Report back each line of the records that contains the string "Given".

------ INFORMATION SUPPLIED

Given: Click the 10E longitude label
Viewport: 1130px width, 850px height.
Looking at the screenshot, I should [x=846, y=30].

------------
------ INFORMATION SUPPLIED

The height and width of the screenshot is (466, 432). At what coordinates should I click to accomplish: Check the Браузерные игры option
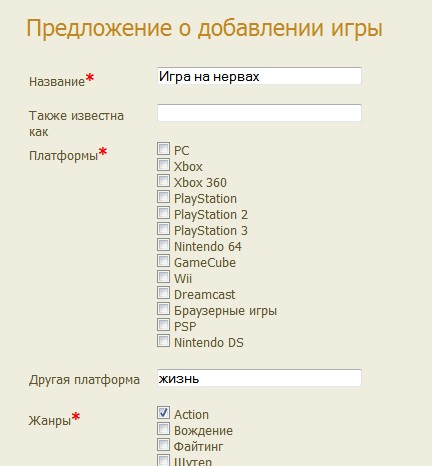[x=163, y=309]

------------
------ INFORMATION SUPPLIED

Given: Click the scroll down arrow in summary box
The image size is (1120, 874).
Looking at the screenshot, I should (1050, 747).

------------

* **YOUR SOLUTION**
Given: Click the 10E longitude label
Given: Click the scroll down arrow in summary box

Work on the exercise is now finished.